A group of organisations within the maritime industry are collaborating on a project to highlight the activities undertaken by women in shipping over the past few centuries.
‘Rewriting women into maritime history’ project will collate the material that is spread across archives beginning within those in the City of London, and then expanding to the UK & Ireland, and internationally so that accounts of women in the shipping industry can be identified and placed in the public domain for the first time.he
Led by the Lloyd’s Register Foundation Heritage and Education Centre (LRF HEC), the collaboration currently involves Lloyd’s List, International Maritime Organization (IMO), the International Chamber of Shipping (ICS), the Nautical Institute, the Women in Shipping and Trade Association (WISTA UK), Nautilus International and Preston Turnbull LLP. It is also being supported by The International Congress of Maritime Museums (ICMM), The National Maritime Museum, the University of Exeter and The British Commission for Maritime History (BCMH).
Other interested parties are invited to join the initiative, which will run over several years.

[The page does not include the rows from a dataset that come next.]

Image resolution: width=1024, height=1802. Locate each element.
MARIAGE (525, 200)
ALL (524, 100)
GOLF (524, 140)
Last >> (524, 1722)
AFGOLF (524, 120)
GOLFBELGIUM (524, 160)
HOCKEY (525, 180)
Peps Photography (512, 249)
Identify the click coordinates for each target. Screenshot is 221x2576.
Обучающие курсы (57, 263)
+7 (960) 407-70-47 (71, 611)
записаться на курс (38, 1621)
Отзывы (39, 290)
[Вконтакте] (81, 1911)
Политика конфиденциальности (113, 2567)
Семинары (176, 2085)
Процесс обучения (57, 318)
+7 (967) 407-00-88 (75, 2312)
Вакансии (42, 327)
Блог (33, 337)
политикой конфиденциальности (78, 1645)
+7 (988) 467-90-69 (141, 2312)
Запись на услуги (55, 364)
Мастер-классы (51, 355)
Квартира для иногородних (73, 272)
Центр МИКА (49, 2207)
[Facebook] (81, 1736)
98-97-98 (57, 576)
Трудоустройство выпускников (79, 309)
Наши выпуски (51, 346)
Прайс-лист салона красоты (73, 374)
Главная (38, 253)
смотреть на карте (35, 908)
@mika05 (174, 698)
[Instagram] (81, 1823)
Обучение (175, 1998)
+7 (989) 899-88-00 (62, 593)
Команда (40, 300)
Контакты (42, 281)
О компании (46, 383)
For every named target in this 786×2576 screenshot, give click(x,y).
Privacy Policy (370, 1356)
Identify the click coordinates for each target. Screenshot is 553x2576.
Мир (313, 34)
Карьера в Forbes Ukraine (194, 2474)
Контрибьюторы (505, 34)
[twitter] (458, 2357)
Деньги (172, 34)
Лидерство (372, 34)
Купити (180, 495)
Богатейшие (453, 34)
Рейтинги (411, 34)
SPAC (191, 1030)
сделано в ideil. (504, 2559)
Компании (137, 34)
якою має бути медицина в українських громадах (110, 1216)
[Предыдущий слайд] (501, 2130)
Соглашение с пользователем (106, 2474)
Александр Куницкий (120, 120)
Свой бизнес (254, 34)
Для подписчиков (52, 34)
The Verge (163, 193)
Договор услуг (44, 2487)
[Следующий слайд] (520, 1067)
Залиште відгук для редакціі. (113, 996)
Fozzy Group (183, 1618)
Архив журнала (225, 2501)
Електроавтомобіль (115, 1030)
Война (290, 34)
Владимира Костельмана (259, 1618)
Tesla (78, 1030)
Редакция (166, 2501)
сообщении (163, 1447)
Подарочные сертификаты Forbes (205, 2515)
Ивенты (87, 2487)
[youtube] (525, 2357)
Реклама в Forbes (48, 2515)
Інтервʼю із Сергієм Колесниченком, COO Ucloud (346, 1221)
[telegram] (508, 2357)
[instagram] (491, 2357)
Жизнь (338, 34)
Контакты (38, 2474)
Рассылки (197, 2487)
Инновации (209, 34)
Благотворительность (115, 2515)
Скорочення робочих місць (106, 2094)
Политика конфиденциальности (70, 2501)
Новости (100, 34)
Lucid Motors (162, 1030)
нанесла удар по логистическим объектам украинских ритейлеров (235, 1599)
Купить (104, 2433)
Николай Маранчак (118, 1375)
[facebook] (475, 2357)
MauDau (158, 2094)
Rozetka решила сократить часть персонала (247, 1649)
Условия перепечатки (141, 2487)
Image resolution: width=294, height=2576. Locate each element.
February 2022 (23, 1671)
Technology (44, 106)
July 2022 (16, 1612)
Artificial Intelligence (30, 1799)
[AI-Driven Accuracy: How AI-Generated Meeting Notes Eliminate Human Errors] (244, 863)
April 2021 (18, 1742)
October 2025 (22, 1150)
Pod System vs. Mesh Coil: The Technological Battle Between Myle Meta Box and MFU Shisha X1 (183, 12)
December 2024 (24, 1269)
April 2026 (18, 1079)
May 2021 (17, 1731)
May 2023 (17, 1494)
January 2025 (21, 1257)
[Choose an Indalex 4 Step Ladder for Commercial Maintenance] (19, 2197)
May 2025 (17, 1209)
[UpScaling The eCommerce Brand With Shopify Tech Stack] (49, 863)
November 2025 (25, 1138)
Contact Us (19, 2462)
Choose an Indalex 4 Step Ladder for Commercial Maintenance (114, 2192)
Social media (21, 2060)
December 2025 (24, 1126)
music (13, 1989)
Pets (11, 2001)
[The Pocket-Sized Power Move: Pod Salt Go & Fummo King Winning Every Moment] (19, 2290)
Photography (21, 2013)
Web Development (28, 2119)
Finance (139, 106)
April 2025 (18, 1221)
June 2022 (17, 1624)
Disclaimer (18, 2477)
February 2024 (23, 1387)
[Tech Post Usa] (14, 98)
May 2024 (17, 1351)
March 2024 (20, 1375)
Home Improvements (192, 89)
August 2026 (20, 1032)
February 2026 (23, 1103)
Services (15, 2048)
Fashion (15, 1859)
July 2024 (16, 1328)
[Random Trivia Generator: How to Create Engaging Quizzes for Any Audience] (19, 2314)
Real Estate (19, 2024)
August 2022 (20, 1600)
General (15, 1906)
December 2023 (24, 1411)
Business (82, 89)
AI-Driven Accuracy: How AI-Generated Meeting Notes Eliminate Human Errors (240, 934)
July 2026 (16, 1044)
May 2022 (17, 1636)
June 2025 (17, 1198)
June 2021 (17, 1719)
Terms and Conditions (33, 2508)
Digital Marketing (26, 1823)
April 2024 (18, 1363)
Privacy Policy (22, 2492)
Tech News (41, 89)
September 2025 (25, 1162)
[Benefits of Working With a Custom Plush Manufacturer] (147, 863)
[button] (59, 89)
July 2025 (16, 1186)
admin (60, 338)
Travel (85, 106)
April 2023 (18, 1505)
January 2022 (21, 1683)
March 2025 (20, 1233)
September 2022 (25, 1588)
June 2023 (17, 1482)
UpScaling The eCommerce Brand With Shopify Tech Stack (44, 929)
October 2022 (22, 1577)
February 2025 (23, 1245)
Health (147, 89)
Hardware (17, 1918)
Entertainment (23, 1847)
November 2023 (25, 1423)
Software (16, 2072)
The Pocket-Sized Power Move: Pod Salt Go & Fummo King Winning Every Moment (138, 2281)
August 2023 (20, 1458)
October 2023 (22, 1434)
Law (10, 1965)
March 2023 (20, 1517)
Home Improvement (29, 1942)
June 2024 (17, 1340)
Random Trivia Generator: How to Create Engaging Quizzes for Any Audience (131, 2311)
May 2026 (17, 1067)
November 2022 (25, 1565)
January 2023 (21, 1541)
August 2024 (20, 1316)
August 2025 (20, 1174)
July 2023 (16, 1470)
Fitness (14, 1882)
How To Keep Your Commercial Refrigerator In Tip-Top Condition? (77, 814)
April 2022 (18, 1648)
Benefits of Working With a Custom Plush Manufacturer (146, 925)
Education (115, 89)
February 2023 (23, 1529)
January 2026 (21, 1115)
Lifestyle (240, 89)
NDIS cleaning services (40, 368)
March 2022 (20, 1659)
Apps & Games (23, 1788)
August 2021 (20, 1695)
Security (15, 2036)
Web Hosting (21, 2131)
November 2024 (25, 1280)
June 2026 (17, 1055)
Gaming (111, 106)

The extensive research and interpretation project will provide plenty of opportunities for organisations to be involved in outreach activities to engage a global audience.
A key theme of the project is diversity, equality and inclusion. Through ensuring that forgotten voices are heard, stories generated by the project can highlight the many opportunities presented by a maritime career.
Louise Sanger, the Head of Research, Interpretation and Engagement at LRF HEC who is leading the research project said:
Women in maritime history is an area of growing research but there is still work to be done. Apart from a few notable exceptions, women have largely been excluded from the maritime history narrative
In addition, Philippa Charlton, Chief Marketing Officer at Lloyd’s Register, mentioned that “women have always been involved in the maritime industry but there is limited publicly available evidence of their engagement in shipping from the 1800s and even earlier, until the present day.”
Women have long been a part of our industry and it is time that this is recognised
Natalie Shaw MBE, ICS Director Employment Affairs.
A recent survey by DNV highlighted that a growing number of companies are beginning to put Diversity and Inclusion (D&I) on the corporate agenda. They tend to agree that a diverse and inclusive company is better performing, yet few see D&I as business critical.
However, companies integrating D&I into their business model stand to gain significant performance benefits.